Dopo i suoni tubati tutti in bocca di “caro padre, madre amata quale affanno sentirete”, sul “vostra figlia” fanno di nuovo capolinea suoni aperti e incerti di posizione e intonazione (il si b di vo) e nella cadenza prima della ripresa fa sfoggio di orrende e volgari note gravi oltre che intonazione incerta che coinvolge anche l’attacco dell’”infelice”, che in questa circostanza si riferisce palesemente al pubblico e non alla consorte di Don Geronio. La nota tenuta in questo caso sembra migliore e più stabile solo perché emessa più forte, dunque con spinta. Apprezzabile il tentativo di trillare, nonostante il risultato dilettantesco. I suoni tubati di “sentirete” e le variazioni di rara bruttezza fanno da anticamera alla sezione finale, quella più virtuosistica in cui non bastano le note, serve la tecnica. Ciò che colpisce in primo luogo è la necessità di slentare i tempi perché con una simile impostazione la rapidità e fluidità sono pure chimere, in secondo luogo la quantità esorbitante di suonacci tra acuti spinti e strillati, tirati e faticosi, note gravi uterine e emesse senza alcun controllo, note non bene a fuoco – utopia se la voce non lo è – che producono agilità imprecise ottenute con una sorta di glissando e caratterizzate da problemi di intonazione continui. Nelle frasi si ha un’idea di come dal vivo la voce fosse coperta dal coro, nonostante la ripresa sia estremamente favorevole e tutto sia stato “aggiustato” in quanto a sonorità e la voce messa in primo piano. Il desiderio di fare un sopracuto finale, grazie a dio risparmiatoci a Pesaro, si conclude in un bercio spinto che diventa poi fisso e legermente calante prima di morirle letteralmente in gola. Anche in questo caso consiglio ai lettori di passare in rassegna video casuali su YouTube per verificare come i sopracuti della signora siano intonati con una frequenza inversamente proporzionale all’infallibilità di Bolt, della Biles, di Phelps e altri medagliati atletici olimpionici.

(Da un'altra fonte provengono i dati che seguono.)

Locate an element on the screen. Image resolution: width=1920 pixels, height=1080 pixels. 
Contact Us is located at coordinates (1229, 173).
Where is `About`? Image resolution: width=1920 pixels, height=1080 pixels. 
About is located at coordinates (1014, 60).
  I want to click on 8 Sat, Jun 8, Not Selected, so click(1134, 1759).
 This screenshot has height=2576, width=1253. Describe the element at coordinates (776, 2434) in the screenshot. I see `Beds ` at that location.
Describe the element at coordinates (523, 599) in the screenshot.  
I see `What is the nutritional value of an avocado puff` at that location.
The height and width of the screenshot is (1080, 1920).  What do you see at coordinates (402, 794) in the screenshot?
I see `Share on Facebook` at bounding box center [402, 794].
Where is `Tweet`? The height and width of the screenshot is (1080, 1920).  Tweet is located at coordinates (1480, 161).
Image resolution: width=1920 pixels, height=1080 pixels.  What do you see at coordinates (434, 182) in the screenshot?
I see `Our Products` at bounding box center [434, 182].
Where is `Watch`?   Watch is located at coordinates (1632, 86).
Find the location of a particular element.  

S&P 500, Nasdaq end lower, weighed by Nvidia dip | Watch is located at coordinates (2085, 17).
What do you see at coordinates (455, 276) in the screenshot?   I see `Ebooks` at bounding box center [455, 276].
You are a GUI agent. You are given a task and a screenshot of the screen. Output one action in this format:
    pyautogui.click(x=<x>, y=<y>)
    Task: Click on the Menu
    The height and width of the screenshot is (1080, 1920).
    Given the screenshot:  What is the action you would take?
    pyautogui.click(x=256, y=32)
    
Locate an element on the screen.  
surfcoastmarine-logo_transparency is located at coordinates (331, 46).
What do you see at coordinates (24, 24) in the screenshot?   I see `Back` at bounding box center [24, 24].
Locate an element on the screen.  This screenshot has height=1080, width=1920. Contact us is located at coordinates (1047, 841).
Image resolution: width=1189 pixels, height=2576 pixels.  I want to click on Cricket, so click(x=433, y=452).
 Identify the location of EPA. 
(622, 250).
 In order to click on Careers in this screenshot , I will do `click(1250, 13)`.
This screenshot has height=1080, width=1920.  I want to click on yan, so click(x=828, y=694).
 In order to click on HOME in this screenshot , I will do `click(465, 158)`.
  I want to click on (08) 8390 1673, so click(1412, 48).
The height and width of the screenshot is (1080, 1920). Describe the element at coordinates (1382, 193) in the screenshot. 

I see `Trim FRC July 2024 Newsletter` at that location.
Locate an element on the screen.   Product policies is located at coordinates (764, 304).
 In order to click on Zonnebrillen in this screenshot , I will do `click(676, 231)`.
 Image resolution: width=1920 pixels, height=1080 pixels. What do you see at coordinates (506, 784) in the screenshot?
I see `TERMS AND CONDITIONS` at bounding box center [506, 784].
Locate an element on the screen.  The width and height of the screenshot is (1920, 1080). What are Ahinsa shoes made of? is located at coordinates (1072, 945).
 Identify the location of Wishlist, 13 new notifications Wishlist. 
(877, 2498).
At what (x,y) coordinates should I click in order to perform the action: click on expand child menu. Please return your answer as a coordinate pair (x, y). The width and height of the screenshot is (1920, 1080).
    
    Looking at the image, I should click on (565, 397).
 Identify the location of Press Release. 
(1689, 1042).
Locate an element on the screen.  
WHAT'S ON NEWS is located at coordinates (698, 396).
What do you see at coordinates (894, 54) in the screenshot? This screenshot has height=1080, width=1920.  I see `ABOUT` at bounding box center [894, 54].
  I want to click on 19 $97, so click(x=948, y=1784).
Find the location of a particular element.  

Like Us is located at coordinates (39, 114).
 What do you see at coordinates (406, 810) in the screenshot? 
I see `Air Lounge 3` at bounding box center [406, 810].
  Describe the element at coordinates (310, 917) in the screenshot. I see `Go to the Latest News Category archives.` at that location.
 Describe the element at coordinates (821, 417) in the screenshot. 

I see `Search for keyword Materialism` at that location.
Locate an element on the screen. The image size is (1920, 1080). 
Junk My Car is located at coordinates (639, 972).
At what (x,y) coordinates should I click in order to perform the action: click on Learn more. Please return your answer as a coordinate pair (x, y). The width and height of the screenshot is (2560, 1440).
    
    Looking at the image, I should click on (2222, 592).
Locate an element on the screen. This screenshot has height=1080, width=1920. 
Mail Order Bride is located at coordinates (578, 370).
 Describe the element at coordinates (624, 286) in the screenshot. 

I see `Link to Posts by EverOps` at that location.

Ovviamente i francesi di Aix, celebre località à la page anche operisticamente parlando, applaudono generosamente proprio come fanno con la Petibon, la Kermes, la Bartoli e altre meraviglie del presente che in Italia trovano ancora poco spazio.
Solo due ascolti per dimostrare che anche voci leggere, ovviamente gestite saggiamente, hanno saputo rendere con ben altri risultati questa difficile aria rossiniana. Nel frattempo le grandi “vecchie” della lirica, la slovacca e l’italiana, se la ridono e anche stavolta pensano che la pensione può tranquillamente aspettare.